A checkpoint is a snapshot of your graph’s state at a specific point in time:
from langgraph.checkpoint.base import Checkpoint

# A checkpoint contains:
Checkpoint = {
    "v": 1,                           # Checkpoint format version
    "id": "1ef8...",                   # Unique, monotonic ID
    "ts": "2024-01-15T10:30:00Z",     # ISO 8601 timestamp
    "channel_values": {               # State at this point
        "messages": [...],
        "count": 5,
    },
    "channel_versions": {             # Version tracking
        "messages": "v1",
        "count": "v2",
    },
    "versions_seen": {                # Node execution tracking
        "node1": {"messages": "v1"},
    },
}

Basic Setup

In-Memory Checkpointing

For development and testing:
from langgraph.checkpoint.memory import InMemorySaver
from langgraph.graph import StateGraph, START, END
from typing_extensions import TypedDict

class State(TypedDict):
    messages: list[str]

builder = StateGraph(State)
builder.add_node("chat", lambda s: {"messages": ["response"]})
builder.add_edge(START, "chat")
builder.add_edge("chat", END)

# Enable checkpointing
checkpointer = InMemorySaver()
graph = builder.compile(checkpointer=checkpointer)

Using Thread IDs

Thread IDs group related invocations:
# Start a conversation
config = {"configurable": {"thread_id": "conversation-123"}}

result1 = graph.invoke(
    {"messages": ["Hello"]},
    config=config
)

# Continue the same conversation
result2 = graph.invoke(
    {"messages": ["How are you?"]},
    config=config  # Same thread_id continues from previous state
)
The thread_id is the primary key for storing and retrieving checkpoints. Use unique IDs for independent conversations or sessions.

Persistent Checkpointers

PostgreSQL

For production use with PostgreSQL:
from langgraph.checkpoint.postgres import PostgresSaver
import psycopg

# Setup connection
conn_string = "postgresql://user:password@localhost:5432/langgraph"
conn = psycopg.connect(conn_string)

# Create tables (one time)
PostgresSaver.setup_tables(conn)

# Use checkpointer
checkpointer = PostgresSaver(conn)
graph = builder.compile(checkpointer=checkpointer)

SQLite

For single-file persistence:
from langgraph.checkpoint.sqlite import SqliteSaver

with SqliteSaver.from_conn_string("checkpoints.db") as checkpointer:
    graph = builder.compile(checkpointer=checkpointer)
    
    result = graph.invoke(
        {"messages": ["Hello"]},
        config={"configurable": {"thread_id": "1"}}
    )

Async Checkpointers

For async graphs:
from langgraph.checkpoint.postgres.aio import AsyncPostgresSaver
import asyncpg

pool = await asyncpg.create_pool(conn_string)
checkpointer = AsyncPostgresSaver(pool)

graph = builder.compile(checkpointer=checkpointer)

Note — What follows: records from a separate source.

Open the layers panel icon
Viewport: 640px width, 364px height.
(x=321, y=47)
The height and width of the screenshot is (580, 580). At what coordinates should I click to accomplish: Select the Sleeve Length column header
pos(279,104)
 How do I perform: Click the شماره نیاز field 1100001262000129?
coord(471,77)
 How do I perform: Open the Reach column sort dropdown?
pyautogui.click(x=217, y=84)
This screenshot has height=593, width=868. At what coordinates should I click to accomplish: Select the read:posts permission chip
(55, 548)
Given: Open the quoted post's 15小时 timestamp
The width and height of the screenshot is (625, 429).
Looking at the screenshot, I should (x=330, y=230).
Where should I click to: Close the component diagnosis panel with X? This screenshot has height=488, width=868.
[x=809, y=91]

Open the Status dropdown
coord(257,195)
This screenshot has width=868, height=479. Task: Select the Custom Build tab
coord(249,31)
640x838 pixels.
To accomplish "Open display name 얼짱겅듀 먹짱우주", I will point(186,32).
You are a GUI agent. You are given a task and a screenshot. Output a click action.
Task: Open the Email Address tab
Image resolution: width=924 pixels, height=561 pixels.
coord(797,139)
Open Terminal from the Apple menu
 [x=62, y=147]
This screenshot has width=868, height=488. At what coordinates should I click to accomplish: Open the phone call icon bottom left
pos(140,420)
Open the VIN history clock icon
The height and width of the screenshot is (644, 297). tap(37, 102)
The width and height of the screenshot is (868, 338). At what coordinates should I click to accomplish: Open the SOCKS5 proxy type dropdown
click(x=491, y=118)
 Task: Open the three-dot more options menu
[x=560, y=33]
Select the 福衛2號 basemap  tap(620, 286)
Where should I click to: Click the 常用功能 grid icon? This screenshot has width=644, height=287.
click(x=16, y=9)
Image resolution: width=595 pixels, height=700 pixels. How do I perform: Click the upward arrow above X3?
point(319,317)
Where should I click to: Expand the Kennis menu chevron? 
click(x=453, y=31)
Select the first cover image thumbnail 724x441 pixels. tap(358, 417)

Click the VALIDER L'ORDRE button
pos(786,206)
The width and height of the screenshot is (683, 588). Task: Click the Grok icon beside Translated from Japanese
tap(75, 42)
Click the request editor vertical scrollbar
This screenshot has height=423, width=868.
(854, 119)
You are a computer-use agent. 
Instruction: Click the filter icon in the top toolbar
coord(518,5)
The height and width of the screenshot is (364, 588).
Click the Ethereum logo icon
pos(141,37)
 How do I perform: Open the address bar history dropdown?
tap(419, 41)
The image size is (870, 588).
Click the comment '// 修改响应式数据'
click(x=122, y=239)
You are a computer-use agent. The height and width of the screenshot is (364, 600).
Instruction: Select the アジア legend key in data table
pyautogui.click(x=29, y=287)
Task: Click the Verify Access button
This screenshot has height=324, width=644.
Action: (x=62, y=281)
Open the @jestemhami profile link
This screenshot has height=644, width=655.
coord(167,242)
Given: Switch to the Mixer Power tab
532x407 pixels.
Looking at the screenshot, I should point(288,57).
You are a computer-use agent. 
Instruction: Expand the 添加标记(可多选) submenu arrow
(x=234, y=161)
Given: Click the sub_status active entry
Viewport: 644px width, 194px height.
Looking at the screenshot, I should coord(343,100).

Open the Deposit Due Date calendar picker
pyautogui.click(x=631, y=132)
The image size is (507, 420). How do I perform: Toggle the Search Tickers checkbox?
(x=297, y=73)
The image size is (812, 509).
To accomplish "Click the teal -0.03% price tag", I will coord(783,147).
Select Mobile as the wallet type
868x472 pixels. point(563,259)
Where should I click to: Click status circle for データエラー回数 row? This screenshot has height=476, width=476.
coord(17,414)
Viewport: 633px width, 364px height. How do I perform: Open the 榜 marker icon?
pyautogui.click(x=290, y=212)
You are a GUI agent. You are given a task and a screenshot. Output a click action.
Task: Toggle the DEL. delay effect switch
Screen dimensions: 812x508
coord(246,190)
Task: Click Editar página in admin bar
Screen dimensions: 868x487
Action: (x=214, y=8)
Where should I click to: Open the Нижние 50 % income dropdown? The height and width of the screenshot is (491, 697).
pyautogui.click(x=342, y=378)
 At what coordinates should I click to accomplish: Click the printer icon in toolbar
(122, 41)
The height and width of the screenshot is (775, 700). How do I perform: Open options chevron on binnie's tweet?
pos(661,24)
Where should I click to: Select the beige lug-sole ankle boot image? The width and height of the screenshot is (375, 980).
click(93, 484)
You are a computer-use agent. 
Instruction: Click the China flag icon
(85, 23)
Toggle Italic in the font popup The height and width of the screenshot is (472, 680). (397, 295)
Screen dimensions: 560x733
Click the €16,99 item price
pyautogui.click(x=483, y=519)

result = await graph.ainvoke(
    {"messages": ["Hello"]},
    config={"configurable": {"thread_id": "1"}}
)

State Management

Getting Current State

Retrieve the latest state for a thread:
config = {"configurable": {"thread_id": "conversation-123"}}

# Get current state
state_snapshot = graph.get_state(config)

print(state_snapshot.values)      # Current state values
print(state_snapshot.next)         # Next nodes to execute
print(state_snapshot.metadata)     # Checkpoint metadata
print(state_snapshot.created_at)   # Timestamp
print(state_snapshot.tasks)        # Pending tasks

State History

Access historical checkpoints:
config = {"configurable": {"thread_id": "conversation-123"}}

# Get all checkpoints for this thread
for state in graph.get_state_history(config):
    print(f"Step {state.metadata['step']}: {state.values}")

# Get checkpoints before a specific point
for state in graph.get_state_history(config, limit=5):
    print(state)

# Filter by metadata
for state in graph.get_state_history(
    config,
    filter={"source": "loop"},
    limit=10
):
    print(state)

Checkpoint Metadata

Each checkpoint includes metadata:
state = graph.get_state(config)

metadata = state.metadata
metadata["source"]    # "input", "loop", "update", or "fork"
metadata["step"]      # Step number (-1 for input, 0+ for loop)
metadata["run_id"]    # Unique run identifier
metadata["parents"]   # Parent checkpoint IDs for nested graphs

Time-Travel and Replay

Resume from Any Checkpoint

Replay from a historical state:
# Get history
history = list(graph.get_state_history(config, limit=10))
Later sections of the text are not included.